Despite expanding performance, stock price remains sluggish. Can AEON Mall expect long-term growth?
For locals and those raising children, many people may rely on Aeon Mall (8905).
I fit both categories, so it’s become indispensable for me.I feel like I go at least twice every weekend. I visited this Golden Week as well, and the mall was bustling with many customers.
The real estate business of renting Aeon Mall as a tenant
The business model is,to build shopping malls and rent them out to tenants as a real estate business. Of course, Aeon’s supermarkets also occupy the tenants. They have advanced construction mainly in regional and suburban areas.
Currently, they operate 176 stores domestically and 27 stores overseas.Their performance has continued to expand, setting a new record-high profit last year.

Investors’ concerns about future obsolescence?
While performance is solid, the stock price has not risen much.Recently, it also updated its year-to-date low.
Even as earnings rise, since the stock price does not follow suit,the price-to-earnings ratio is 11x and the price-to-book ratio is 1x. This divergence between earnings and stock price feels somewhat odd.
A low PER can indicate,slowing growthandpotential risksmay exist.
Indeed, domestically they seem to have already saturated major regional cities.A model that cannot increase stores makes it hard to significantly grow earnings.
On the other hand, malls become obsolete as they age, soafter expansion there could be a decline.
Overseas expansion as a hopeful star to offset stagnation
While the domestic market has plateaued,overseas expansion offers hope. They are opening stores in China and Southeast Asia one after another. Last year, they finally achieved profitability in the overseas division.

If overseas grows significantly, it could offset domestic stagnation. The company appears to anticipatethat 30% of operating profit will come from overseas in the future, and they seem to recognize challenges and have taken necessary measures.
Can they create appeal beyond shopping?
Even so, business challenges don’t disappear easily.

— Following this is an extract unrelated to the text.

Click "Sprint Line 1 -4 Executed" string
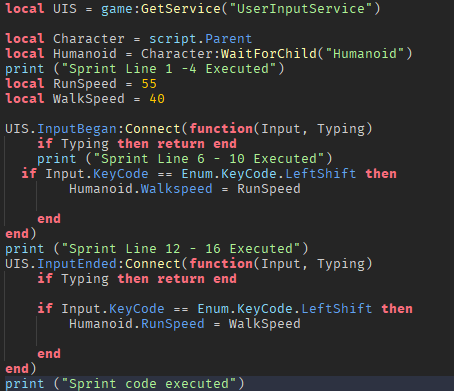 coord(169,69)
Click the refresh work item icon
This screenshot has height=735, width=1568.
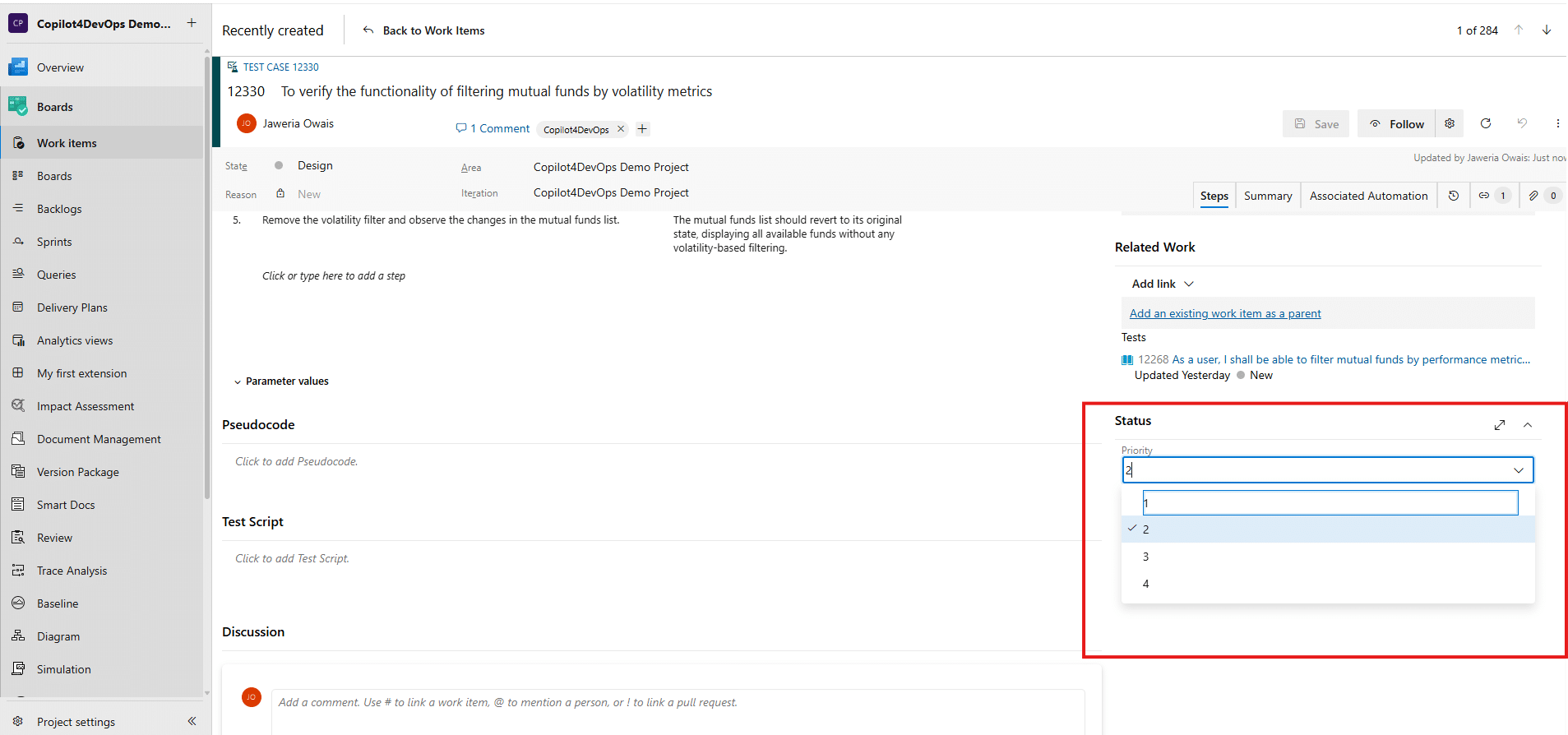pos(1485,123)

In the domestic market, growth has accelerated in the past five years.If these become outdated, foot traffic could decline, and renewing them would incur costs. This is a difficult steer for commercial real estate.
Also, if you’re just shopping,the rise of the Internetis remarkable. To bring people to the mall, you need to offer more than just buying—an enjoyable experience.
Aeon Mall indeed has well-equipped children’s restrooms and events, and it’s a great aid for families including me. However, the stores inside are, in the end, a collection rather than having a distinctive feature.
For long-term growth,they must find something addictive for customers beyond mere convenience, which applies not only domestically but also to emerging markets where real stores compete with online expansion.
Regarding the stock price,PBR at 1x seems to be bottoming out, and downside risk is small. In the near term, earnings are likely to continue growing. It isn’t a bad investment, in my view.
However, in the longer term, the risk of obsolescence is not small, and due to the nature of the business model, it won’t grow dramatically. If I were to allocate investment funds more efficiently, I’d look for other stocks with higher expected value.
The consumption tax increase planned for October could become a litmus test for long-term growth.